When a dog gets spayed, the risk of Pyometra, mammary cancer and other hormone-related illnesses decrease. However, the procedure also increases the risk of hemangiosarcoma, a deadly cancer that invades the blood vessels. In the study published in PLOS One, it was found that reproductive hormones somehow help protect female dogs against hemangiosarcoma – adding that spaying increases the risk of hemangiosarcoma of the heart by five times. The procedure is also said to doubles the chance of hemangiosarcoma of the spleen.
When a dog gets spayed, the ovaries – one of the primary sources of hormones – are removed. The loss or decrease of hormones is seen to upset the dog’s endocrine system – potentially causing Hypothyroidism that leads to weight gain and inactivity. This problem can be dealt with using maintenance thyroid supplement.
When your Bulldog is to undergo a spay surgery, she will need to be put under anesthesia. This could cause worries because some dogs do not wake up after being under general anesthesia.

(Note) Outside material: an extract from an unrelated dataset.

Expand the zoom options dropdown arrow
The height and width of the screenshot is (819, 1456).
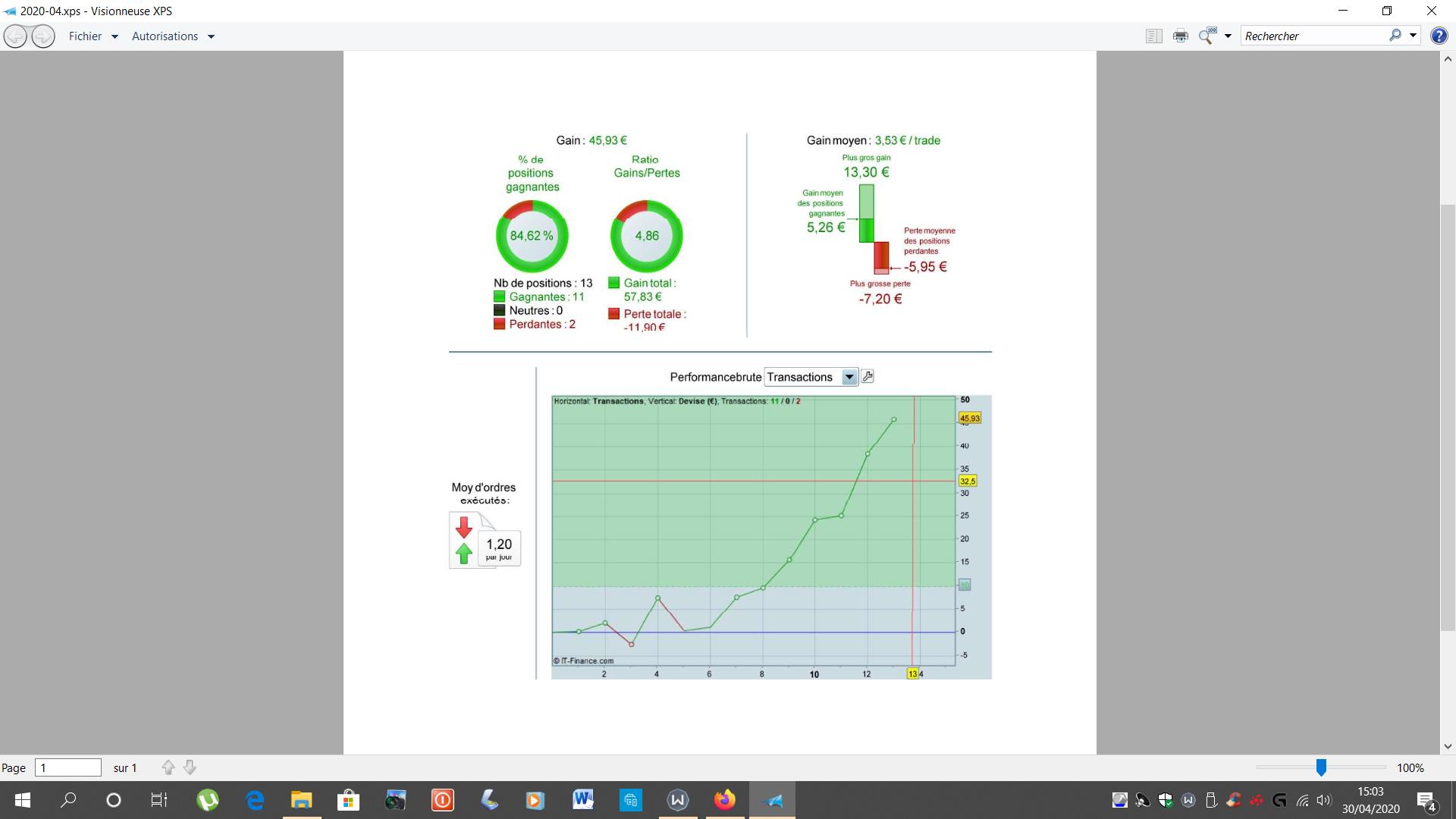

Records show that about 20% of spay surgeries have at least one complication like abscess, infections, and bad reaction to the anesthesia. But, only less than 5% of these cases are serious and only about 1% of dogs who went under anesthesia result to death.
Should You Have Your Bulldog Spayed?
Whether you should have your Bulldog spayed or not depends on you. You need to weigh the pros and cons of spaying while considering the lifestyle you want for yourself and your Bulldog.
If you’re leaning on having your Bulldog spayed but are worried about the risks, there are ways to lessen them or minimize their effects.
- Have your Bulldog’s blood checked before putting her under anesthesia to make sure she’s healthy enough for the surgery.
- Delay spaying up until your Bulldog has fully grown.
- Change your spayed Bulldog’s diet to prevent obesity.
- Talk to your veterinarian to discuss hypothyroidism and hemangiosarcoma, how they can be avoided and managed.